In the wake of Roe v Wade, I want to draw you a diagram of what my life would look like if I hadn’t had the right to choose the medical care that I needed — four diagrams, each uniquely derailing me from the life I have today — from spending almost three decades working with thousands of patients who needed the version of me they got because I had the right to choose.
In the first diagram, you’d see me derailed from completing high school.
The second would have derailed me from graduating college, then from getting my Master’s degree at Columbia University. And ultimately from earning my PhD at NYU.
The third diagram…I don’t even know what it would show.
I suppose you’d see me having to carry a dead fetus to term or until my body expelled it, at which point, I suppose I’d be susceptible to sepsis?
In the final diagram, you’d see me forced to give birth to a child with two genetic disorders, both of which usually result in infant fatality within the first year of life. During that year, the baby essentially lives in the hospital, as do the parents, until it’s time for the baby’s funeral. Then, the parents, who are no longer parents, are expected to reconnect as a couple in a way they haven’t since the 12th week of pregnancy.
I imagine I would have walked away from that experience more broken than reality left me.
I probably wouldn’t have had the emotional, physical or financial bandwidth to adopt my daughter when, four years later, she found herself without family at age 20, which in turn would have made her more likely to follow the statistics that predict 90+% of young adults without parents wind up in prison or homeless.
I’m not telling you this because I think I should be congratulated.

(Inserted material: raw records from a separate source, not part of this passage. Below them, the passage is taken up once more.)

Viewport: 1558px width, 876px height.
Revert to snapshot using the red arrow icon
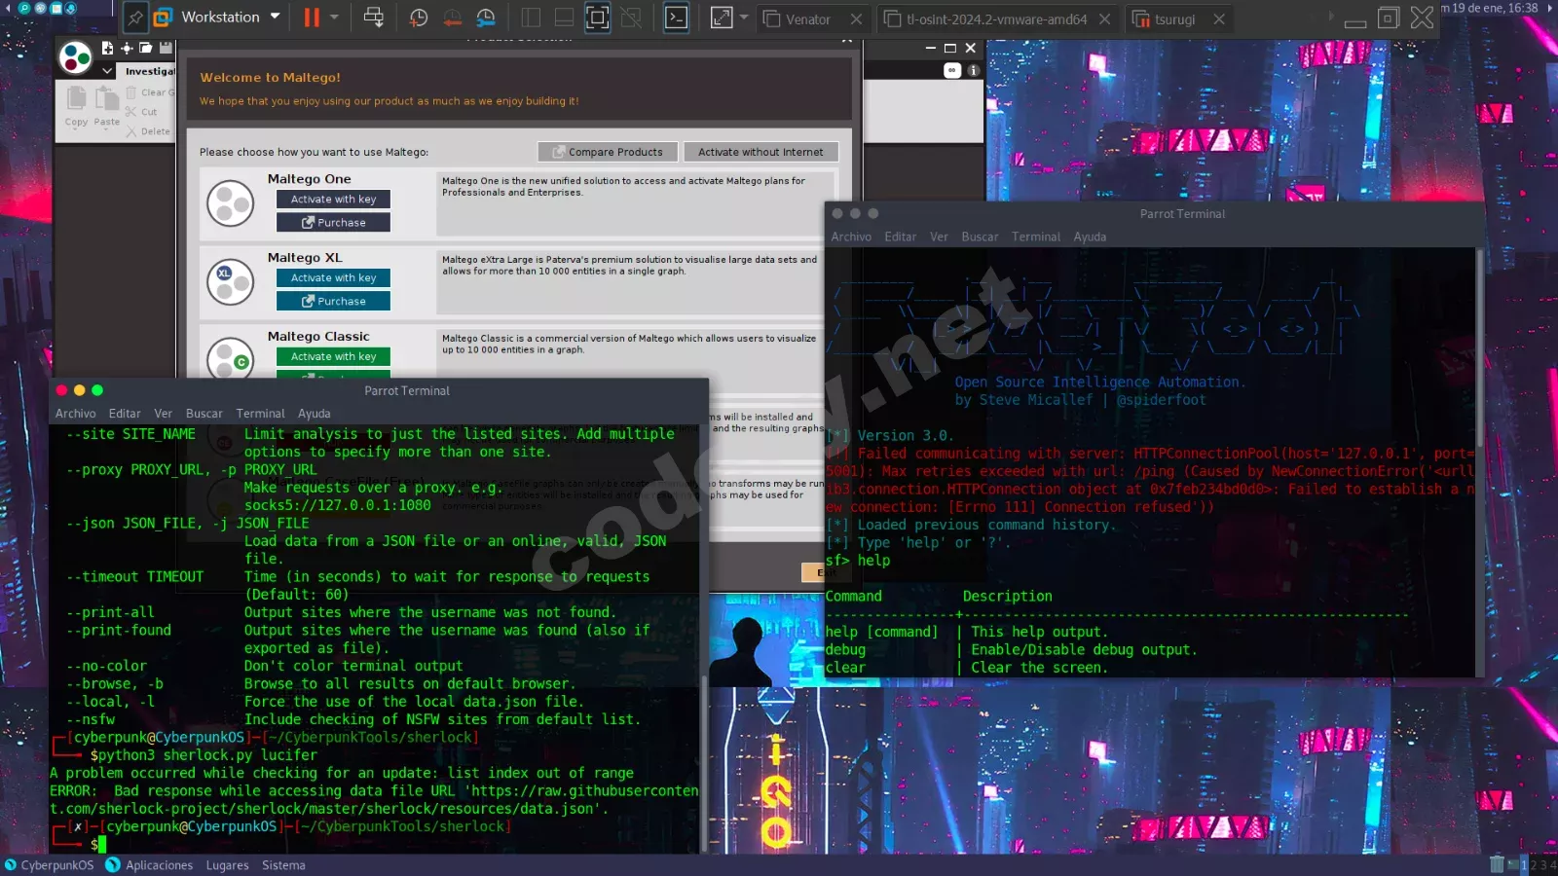(453, 18)
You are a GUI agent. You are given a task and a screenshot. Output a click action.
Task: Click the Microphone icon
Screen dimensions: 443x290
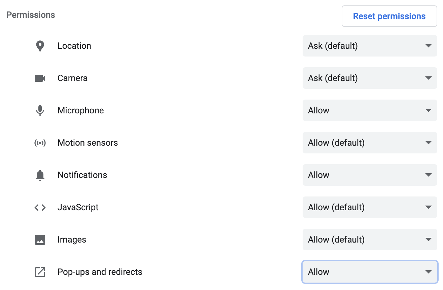(40, 110)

I’ve made asinine decisions in my life, like not using birth control consistently when I wasn’t prepared to have children.
I’m telling you this because unless you’re a Gen Xer, you may not be too concerned about what’s happened because you probably don’t know too many people who’ve needed surgical abortions, or abortions at all. There’s a reason for that:
Plan B became available in the 2000’s. It significantly lowered surgical abortion rates, regardless of what the right says. Look it up yourself.
Now that Roe v Wade is a thing of the past, you need to know that Plan B is next. Which, ironically, is going to make the need for abortion even greater, like it was when I was growing up.
All of which really pisses me off, if I’m to be honest.
I don’t understand a country that values the right to carry a gun over a woman’s right to make her own reproductive choices.
I don’t understand the hypocrisy of calling oneself Pro-Life while refusing to fund childcare so that single mothers can go to work to support the child they were forced to give birth to.
I don’t understand not automatically garnishing the wages of fathers to pay for the children they sired. I don’t understand making that the job of the mother. Of forcing her to fund litigation, which might result in a judgment, but good luck ever collecting that money.
I don’t understand not funding universal healthcare so pregnant women can get the medical care they need early on to ensure that the child they’re being forced to carry is born healthy and that the mother doesn’t die during childbirth.
I call bullshit on declaring yourself Pro-Life if your empathy runs dry at the point of birth.
And also, fuck you. This is not over.